1985 Brüksel (Belçika) Heysel Stadında yapılan Avrupa Şampiyonası Kupa Finali sırasında, İngiltere’nin Liverpool ve İtalya’nın Juventus takımları arasında oynanan müsabakada İngiliz holiganların çıkarmış olduğu kavgada boşluğa düşen yada birbirlerini ezen insanların can verişlerini televizyon canlı olarak yayınlarken bir yandan da maçı vermeyi ihmal etmiyordu. Sonuçta 39 İtalyan seyircisi ölmüş ve 400’den fazla taraftar yaralanmıştır neden olmuştur (Doğan ,1999, s.73-85).
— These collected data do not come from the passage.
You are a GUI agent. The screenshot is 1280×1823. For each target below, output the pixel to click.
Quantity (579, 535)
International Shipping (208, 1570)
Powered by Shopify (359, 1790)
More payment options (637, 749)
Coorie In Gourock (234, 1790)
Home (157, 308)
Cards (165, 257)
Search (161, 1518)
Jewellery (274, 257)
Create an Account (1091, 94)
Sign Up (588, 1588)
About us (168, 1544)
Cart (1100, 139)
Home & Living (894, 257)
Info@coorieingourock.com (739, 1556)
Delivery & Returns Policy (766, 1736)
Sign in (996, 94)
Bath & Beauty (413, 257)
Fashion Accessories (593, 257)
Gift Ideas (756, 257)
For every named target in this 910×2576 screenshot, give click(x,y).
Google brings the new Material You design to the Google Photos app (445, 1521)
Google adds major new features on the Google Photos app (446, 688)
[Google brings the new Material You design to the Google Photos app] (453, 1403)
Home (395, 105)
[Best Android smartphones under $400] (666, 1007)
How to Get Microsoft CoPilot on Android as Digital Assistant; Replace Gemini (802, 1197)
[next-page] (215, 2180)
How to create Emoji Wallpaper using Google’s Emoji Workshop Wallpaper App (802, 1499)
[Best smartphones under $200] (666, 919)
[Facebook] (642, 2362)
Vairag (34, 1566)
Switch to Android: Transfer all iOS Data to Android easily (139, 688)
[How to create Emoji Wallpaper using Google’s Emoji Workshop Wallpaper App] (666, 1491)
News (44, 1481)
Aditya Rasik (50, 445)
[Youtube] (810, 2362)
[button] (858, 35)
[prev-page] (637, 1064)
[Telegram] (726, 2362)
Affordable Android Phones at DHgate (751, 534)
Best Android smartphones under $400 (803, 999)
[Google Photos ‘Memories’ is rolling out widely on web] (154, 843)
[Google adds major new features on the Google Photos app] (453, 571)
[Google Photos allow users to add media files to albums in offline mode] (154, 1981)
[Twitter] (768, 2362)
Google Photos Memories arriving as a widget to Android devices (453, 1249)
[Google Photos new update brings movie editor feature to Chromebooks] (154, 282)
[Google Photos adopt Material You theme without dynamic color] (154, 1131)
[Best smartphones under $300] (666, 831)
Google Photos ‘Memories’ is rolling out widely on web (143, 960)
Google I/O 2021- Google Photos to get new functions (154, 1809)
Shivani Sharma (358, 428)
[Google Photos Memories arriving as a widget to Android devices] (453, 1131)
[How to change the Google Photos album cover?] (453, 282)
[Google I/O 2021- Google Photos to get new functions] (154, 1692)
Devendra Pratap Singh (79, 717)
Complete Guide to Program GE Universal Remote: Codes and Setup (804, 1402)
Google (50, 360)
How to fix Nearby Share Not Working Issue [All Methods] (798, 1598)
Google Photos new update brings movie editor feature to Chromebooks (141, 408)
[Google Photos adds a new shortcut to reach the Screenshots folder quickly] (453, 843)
1986 İspanya’ da oynanan Atletico Bilbao-Barcelona maçı sonrasında çıkan olaylarda 15’i ağır, 55 kişi yaralanmış, İsviçre’ de oynanan İsviçre-B. Almanya dostluk maçından sonra çıkan olaylarda 5 kişi yaralanmıştır (Erkal ve arkadaşları, 1998, s.165).

1986 Haziranında (Meksika) Meksika milli takımının Belçika’yı 2-1 yenmesinden sonra Meksikalı seyircilerin Meksiko City şehrinde çıkardıkları olaylarda 187 kişi yaralanmıştır (Acet, 2006, s.83).

1986 Haziranında (Meksika) Meksika milli takımının Bulgaristan’ı 2-0 yenmesinden sonra çıkan olaylarda 13 kişi ölmüş, 200 kişi yaralanmıştır. Ölen 13 kişiden ikisi, kutlamalara katılmak istememeleri nedeniyle kurşunlanarak öldürülmüştür (Kırcalı, 1986, s.16).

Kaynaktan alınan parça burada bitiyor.